(Stored items)
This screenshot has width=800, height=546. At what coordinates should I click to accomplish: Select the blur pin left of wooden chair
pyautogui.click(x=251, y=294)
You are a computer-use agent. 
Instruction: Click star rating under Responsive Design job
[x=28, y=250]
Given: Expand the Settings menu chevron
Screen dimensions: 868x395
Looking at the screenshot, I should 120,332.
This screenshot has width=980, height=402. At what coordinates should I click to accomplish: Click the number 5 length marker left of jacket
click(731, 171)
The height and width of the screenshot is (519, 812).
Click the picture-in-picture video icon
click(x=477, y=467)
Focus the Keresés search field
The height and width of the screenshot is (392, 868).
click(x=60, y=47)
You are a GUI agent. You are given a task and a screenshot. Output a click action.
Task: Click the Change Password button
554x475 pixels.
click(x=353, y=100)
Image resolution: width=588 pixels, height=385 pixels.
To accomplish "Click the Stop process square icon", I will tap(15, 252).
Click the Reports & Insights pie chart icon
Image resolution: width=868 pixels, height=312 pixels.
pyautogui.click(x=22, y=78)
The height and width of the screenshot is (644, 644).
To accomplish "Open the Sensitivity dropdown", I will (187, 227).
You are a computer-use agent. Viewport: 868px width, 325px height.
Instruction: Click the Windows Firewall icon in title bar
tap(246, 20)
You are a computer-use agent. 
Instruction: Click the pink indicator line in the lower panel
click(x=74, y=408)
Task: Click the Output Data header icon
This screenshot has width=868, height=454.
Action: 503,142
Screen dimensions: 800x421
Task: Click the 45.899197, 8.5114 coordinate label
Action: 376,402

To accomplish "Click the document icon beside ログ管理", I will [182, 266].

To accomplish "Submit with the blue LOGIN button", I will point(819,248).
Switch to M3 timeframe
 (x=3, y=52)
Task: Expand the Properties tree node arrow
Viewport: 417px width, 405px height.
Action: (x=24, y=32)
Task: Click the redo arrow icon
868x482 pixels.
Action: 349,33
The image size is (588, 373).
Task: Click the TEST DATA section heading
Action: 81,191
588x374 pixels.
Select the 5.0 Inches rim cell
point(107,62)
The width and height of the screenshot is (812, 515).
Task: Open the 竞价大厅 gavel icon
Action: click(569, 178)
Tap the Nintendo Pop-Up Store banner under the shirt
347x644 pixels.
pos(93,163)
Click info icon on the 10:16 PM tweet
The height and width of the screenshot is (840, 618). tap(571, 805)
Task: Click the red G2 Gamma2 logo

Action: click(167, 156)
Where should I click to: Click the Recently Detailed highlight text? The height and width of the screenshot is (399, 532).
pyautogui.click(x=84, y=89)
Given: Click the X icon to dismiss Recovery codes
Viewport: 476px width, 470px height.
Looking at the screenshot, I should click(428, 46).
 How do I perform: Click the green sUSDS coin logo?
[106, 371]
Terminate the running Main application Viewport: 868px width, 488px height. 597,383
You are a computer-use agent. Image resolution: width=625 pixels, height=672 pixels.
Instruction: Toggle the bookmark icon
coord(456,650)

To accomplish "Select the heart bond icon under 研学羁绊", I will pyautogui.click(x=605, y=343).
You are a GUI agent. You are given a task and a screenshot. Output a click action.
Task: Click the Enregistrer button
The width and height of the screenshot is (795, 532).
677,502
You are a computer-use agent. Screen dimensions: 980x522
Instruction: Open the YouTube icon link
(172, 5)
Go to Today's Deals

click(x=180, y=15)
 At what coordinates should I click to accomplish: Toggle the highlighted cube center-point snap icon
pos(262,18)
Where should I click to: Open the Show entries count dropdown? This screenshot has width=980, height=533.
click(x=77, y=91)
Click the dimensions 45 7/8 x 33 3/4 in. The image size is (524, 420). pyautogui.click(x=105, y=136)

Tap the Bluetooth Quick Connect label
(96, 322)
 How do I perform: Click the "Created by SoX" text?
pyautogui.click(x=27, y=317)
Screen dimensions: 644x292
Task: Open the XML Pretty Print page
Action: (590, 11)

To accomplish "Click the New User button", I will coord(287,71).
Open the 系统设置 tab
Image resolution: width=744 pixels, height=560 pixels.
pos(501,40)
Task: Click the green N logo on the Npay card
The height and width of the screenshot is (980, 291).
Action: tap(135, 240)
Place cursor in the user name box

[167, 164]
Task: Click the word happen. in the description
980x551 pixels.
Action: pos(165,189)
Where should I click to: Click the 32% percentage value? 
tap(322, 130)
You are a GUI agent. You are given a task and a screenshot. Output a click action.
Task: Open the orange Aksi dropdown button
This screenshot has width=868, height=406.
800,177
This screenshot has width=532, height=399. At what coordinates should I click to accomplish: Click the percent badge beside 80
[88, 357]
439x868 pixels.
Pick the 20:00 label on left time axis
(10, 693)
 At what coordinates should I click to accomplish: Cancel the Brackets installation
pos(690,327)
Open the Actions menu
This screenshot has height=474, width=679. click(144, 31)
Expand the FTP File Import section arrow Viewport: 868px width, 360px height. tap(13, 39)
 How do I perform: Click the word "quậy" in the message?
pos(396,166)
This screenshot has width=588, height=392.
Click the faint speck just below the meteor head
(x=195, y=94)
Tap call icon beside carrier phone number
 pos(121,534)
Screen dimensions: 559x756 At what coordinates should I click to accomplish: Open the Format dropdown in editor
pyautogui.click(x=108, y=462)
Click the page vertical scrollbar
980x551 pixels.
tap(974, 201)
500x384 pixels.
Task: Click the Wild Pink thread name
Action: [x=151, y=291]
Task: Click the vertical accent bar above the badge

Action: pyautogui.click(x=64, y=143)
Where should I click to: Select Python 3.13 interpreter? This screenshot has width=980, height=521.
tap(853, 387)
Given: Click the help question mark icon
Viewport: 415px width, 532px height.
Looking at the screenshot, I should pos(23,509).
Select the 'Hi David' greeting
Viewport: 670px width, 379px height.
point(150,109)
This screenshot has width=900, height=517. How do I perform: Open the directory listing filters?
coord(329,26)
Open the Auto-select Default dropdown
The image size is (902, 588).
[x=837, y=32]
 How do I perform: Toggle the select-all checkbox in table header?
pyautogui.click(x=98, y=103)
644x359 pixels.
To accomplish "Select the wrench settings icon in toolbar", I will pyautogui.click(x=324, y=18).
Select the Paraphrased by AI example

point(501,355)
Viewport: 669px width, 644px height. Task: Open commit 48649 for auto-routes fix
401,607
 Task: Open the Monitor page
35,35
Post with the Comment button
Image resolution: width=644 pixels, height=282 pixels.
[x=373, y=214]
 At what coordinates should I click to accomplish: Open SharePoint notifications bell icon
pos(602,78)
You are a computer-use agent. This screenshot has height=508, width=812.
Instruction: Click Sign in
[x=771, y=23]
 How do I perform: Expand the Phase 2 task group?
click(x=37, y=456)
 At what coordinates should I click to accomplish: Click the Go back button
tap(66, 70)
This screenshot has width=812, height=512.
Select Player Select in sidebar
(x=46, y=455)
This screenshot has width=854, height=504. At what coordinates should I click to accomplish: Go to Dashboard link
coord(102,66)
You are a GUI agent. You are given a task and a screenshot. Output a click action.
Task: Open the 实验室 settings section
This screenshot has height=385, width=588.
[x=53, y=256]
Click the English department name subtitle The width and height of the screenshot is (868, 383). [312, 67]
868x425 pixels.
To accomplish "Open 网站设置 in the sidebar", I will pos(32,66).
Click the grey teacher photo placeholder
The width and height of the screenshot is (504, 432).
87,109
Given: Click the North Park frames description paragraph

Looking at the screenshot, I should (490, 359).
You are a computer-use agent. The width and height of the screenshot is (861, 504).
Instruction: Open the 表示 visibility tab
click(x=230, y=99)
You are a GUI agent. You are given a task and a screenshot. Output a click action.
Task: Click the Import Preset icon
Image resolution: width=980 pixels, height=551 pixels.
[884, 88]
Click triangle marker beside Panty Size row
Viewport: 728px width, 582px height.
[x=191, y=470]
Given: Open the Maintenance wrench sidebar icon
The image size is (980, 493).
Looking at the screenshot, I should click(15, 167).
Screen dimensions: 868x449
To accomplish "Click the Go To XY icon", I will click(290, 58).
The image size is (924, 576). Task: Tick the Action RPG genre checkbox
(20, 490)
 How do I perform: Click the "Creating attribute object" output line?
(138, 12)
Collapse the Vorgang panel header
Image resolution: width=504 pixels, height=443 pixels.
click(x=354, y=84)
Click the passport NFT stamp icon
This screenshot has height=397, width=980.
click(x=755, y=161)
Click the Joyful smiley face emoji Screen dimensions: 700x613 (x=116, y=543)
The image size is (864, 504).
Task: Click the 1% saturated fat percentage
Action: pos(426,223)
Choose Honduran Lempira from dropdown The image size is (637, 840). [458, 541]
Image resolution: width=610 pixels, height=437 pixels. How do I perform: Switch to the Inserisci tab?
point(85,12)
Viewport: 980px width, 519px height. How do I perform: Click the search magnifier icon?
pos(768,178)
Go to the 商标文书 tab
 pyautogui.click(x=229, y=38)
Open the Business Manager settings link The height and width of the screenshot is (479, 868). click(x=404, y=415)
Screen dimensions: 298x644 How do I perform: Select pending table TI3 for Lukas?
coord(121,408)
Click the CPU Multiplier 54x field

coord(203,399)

Your assignment
Transcribe the records above from the line holding "588x374 pixels." down to the line holding "Given: Click the X", inclusive, without adding anything.

Expected output
588x374 pixels.
Select the 5.0 Inches rim cell
point(107,62)
The width and height of the screenshot is (812, 515).
Task: Open the 竞价大厅 gavel icon
Action: click(569, 178)
Tap the Nintendo Pop-Up Store banner under the shirt
347x644 pixels.
pos(93,163)
Click info icon on the 10:16 PM tweet
The height and width of the screenshot is (840, 618). tap(571, 805)
Task: Click the red G2 Gamma2 logo

Action: click(167, 156)
Where should I click to: Click the Recently Detailed highlight text? The height and width of the screenshot is (399, 532).
pyautogui.click(x=84, y=89)
Given: Click the X icon to dismiss Recovery codes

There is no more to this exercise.